A él le debemos el Popol Vuh, Las mil y una noches, la
saga de Gilgamesh, los cantares del Cid y de Roncesvalles, también el Lazarillo
de Tormes, entre muchos otros. Nadie ha visto su rostro, nadie conoce su
nombre. Por comodidad, le llamamos anónimo como si con esa palabra pudiéramos
llenar el vacío. ¿Qué ocurrió para que de él no quedara otro recuerdo que sus
libros? Acaso el miedo de ser conocido, el desinterés por su persona, la falta
de vanidad, o bien la censura le obligaron a desaparecer. Quién lo sabe. En
cualquier caso no podemos adivinar sus facciones, conocer sus opiniones,
rastrear sus enemistades y amores. Pero sobre todo no podemos saber qué
tomó durante sus desayunos, si tuvo diarreas, si se masturbaba, si se rascaba
la nariz con el índice, como muchos de nosotros, en suma todas esas pequeñas
miserias con las cuales también están pautadas las vidas de los genios. De
haberlas conocido, acaso, el autor anónimo habría adquirido demasiada
humanidad, habría sido uno de nosotros. Sin embargo, no es así, el tiempo ha
borrado todo, salvo sus libros, lo único que quedó de ese yo múltiple, lo que
nunca quedará de nosotros.
La lucha
cotidiana
La Academia Sueca
justificó su elección subrayando la calidad de su escritura, el indesmayable
compromiso con el ser humano, la capacidad para penetrar en el absurdo de la
existencia sin dejar de lado la Historia y su acontecer. Tras conocer el
anuncio, el mundo entero se estremeció de alegría.
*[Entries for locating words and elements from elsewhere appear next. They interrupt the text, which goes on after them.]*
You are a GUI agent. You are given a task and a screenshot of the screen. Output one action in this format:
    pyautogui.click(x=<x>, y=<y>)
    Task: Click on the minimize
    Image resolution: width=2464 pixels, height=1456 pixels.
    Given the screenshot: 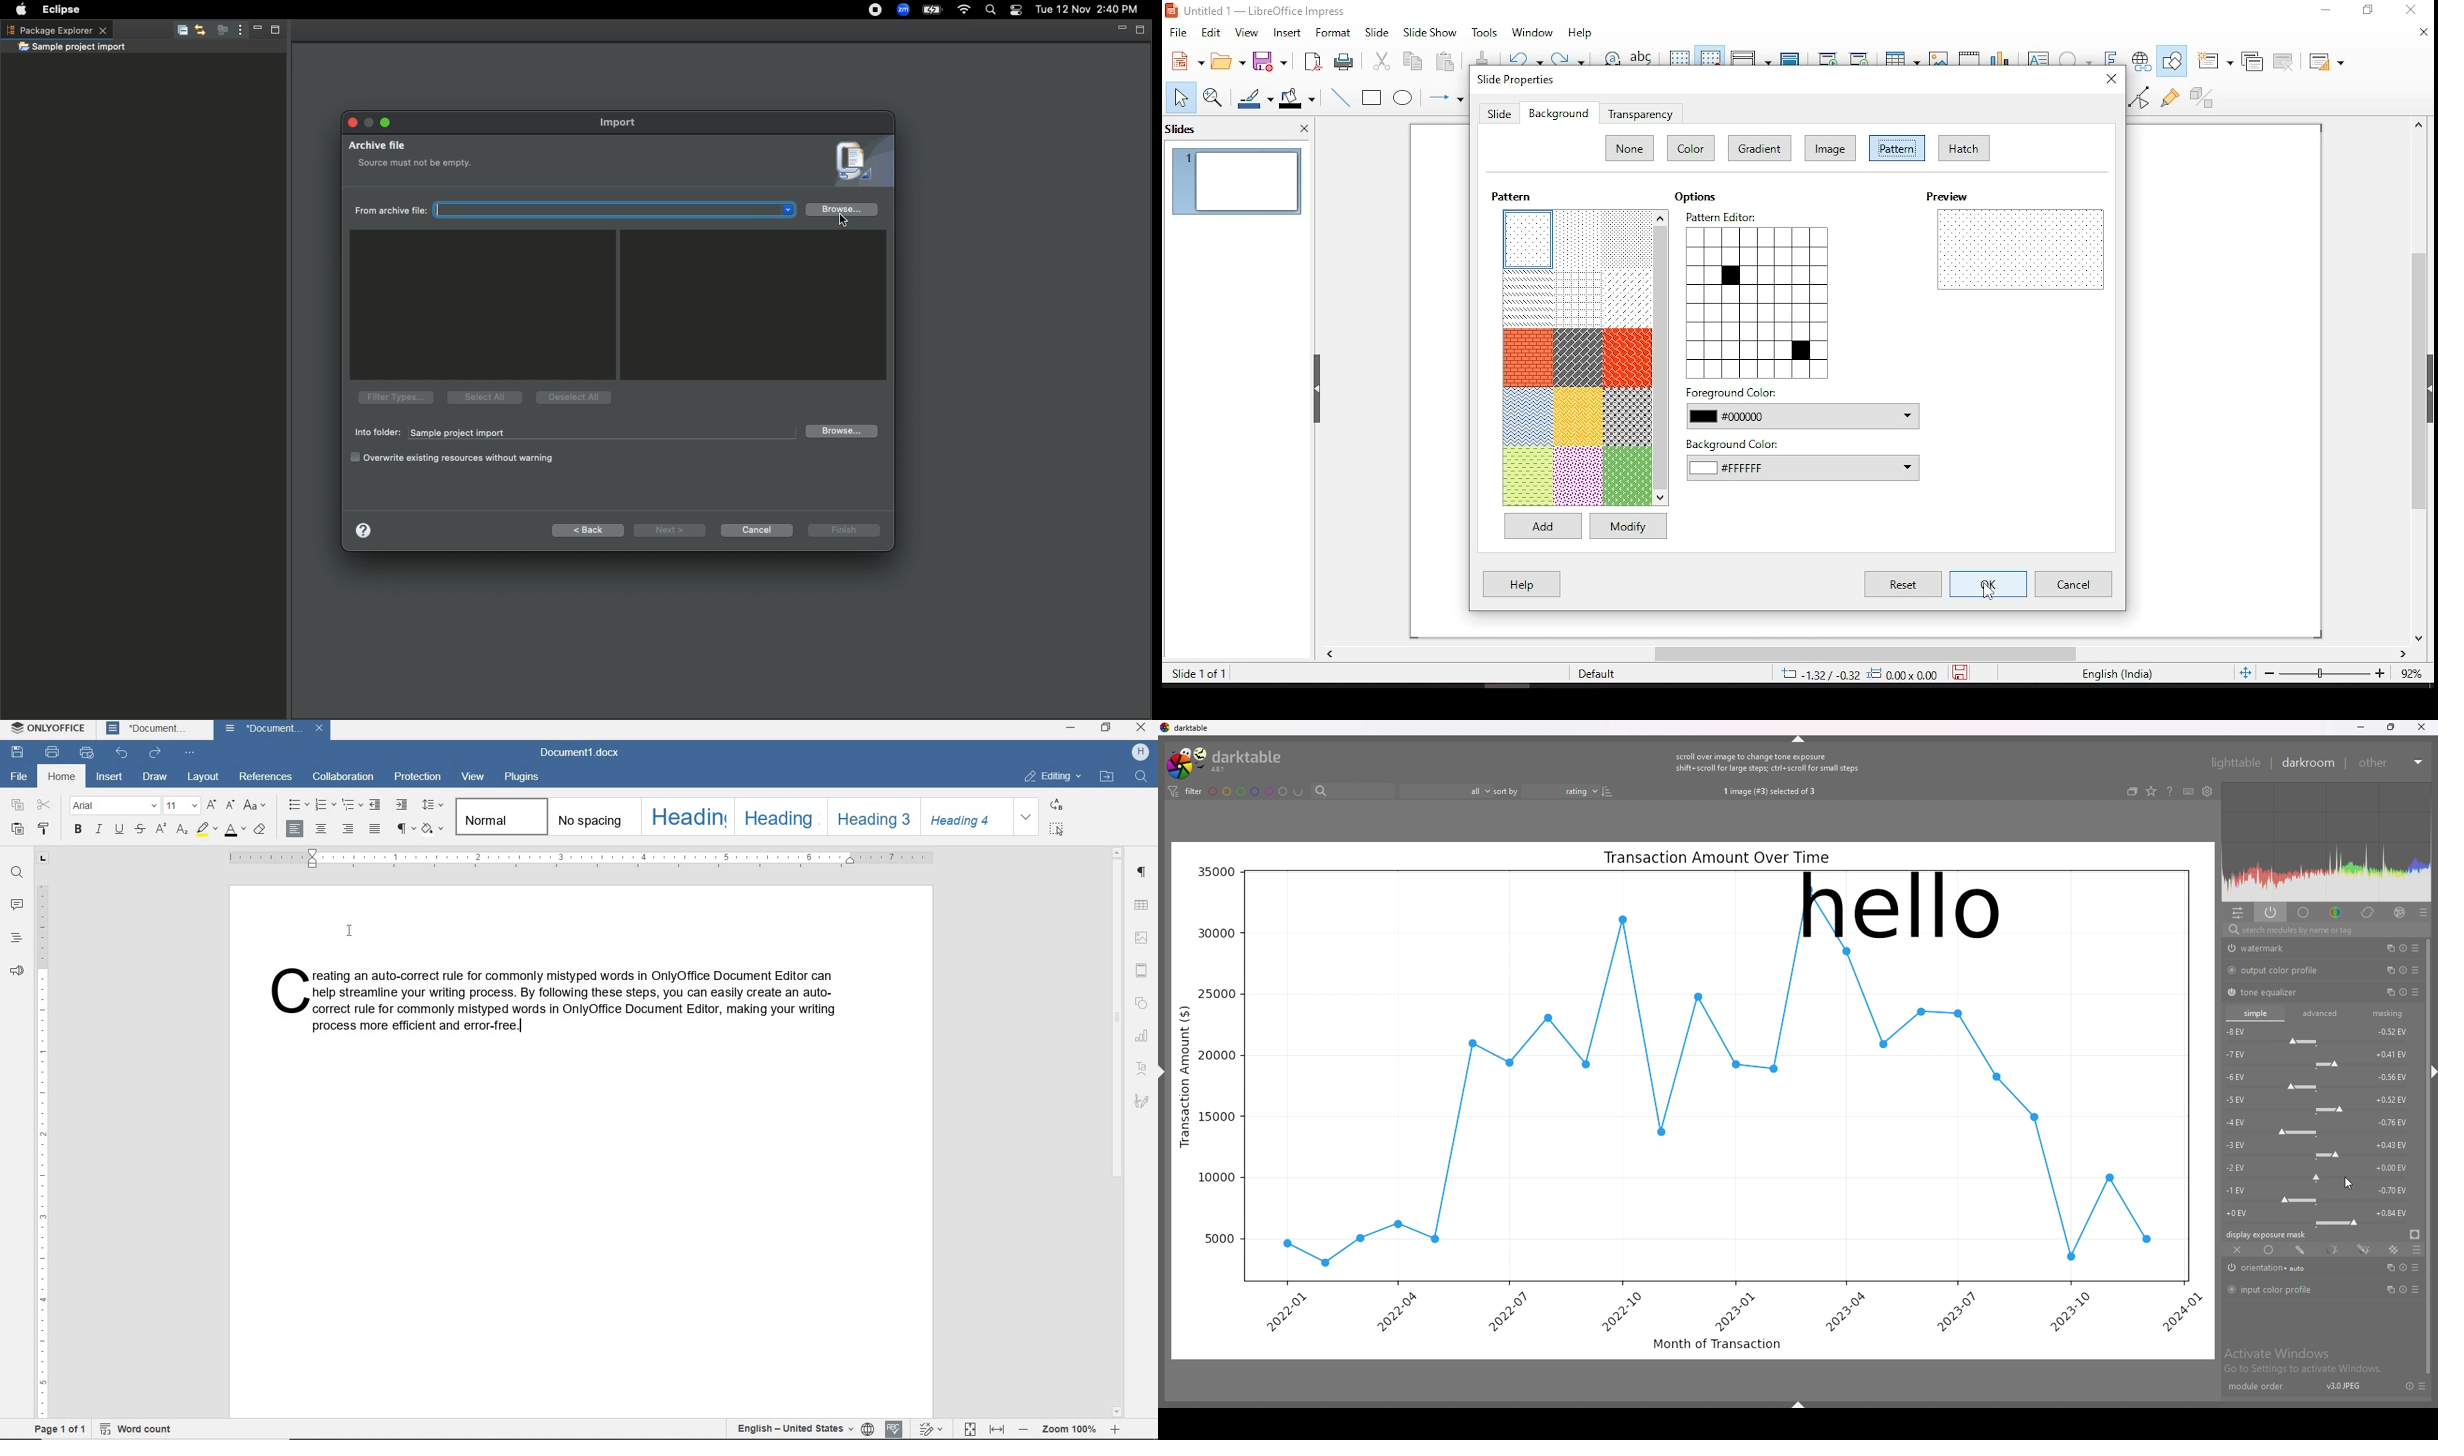 What is the action you would take?
    pyautogui.click(x=2326, y=9)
El egregio escritor,
despertado de su sueño, rascándose la canosa cabeza, sólo atinó a agradecer las
palabras del secretario de la Academia quien, exultante, ya le compelía a
viajar hasta Estocolmo. Apenas entendió lo que le decían pues la urgencia de ir
al baño le apremiaba. Después de transmitir la noticia a su mujer, también
sorprendida con el anuncio (habían aprendido a no esperar más aquel premio), el
escritor se sentó detrás de su escritorio para, como siempre, firmar facturas,
aplazar préstamos y, finalmente, retomar su novela. Detrás de la pantalla
sorbía su café, pasaba la lengua por sus labios, se rascaba el poto. Por la
tarde, se echaba en la cama para continuar con su lectura al ritmo de los
cambios de posición. No sabe por qué motivo pero durante todo el día sintió que
todo ese ritual, asentado a lo largo de tantas décadas, adquiría de pronto otra
materia. Después de la cena, su mujer le recuerda llamar al proctólogo para
confirmar la cita. El escritor asiente con desgano. Meses después, rodeado de
hombres en frac, mujeres con diademas y reyes de toda Europa, el nuevo premio
Nobel de literatura, estrecha la mano del Rey entre los aplausos agradecidos
por contribuir con su lucha cotidiana a enriquecer el espíritu, ennoblecer la
cultura y enaltecer la Humanidad.
El jardín del
edén
El Altísimo les
ordenó que no comieran la manzana; no obstante, lo primero que hicieron fue
darle de mordiscos al fruto prohibido. En medio de sus arduos trabajos
agrícolas, Adán se seca el sudor y piensa en aquel jardín, donde nada le hacía
falta, donde no era necesario esfuerzo alguno, y lamenta haberle hecho caso a
Eva. Un poco más allá, mientras ordeña las ariscas cabras, Eva lamenta haberle
hecho caso a la tentadora serpiente. Metros más lejos, la serpiente mira a Adán
y Eva, ajetreados desde el amanecer hasta el anochecer, y maldice haberle hecho
caso al gracioso de Dios quien, aburrido de tanto bienestar, cansado en su
casposa Eternidad, se dijo que no estaría mal jugarles una pasada a Adán y Eva.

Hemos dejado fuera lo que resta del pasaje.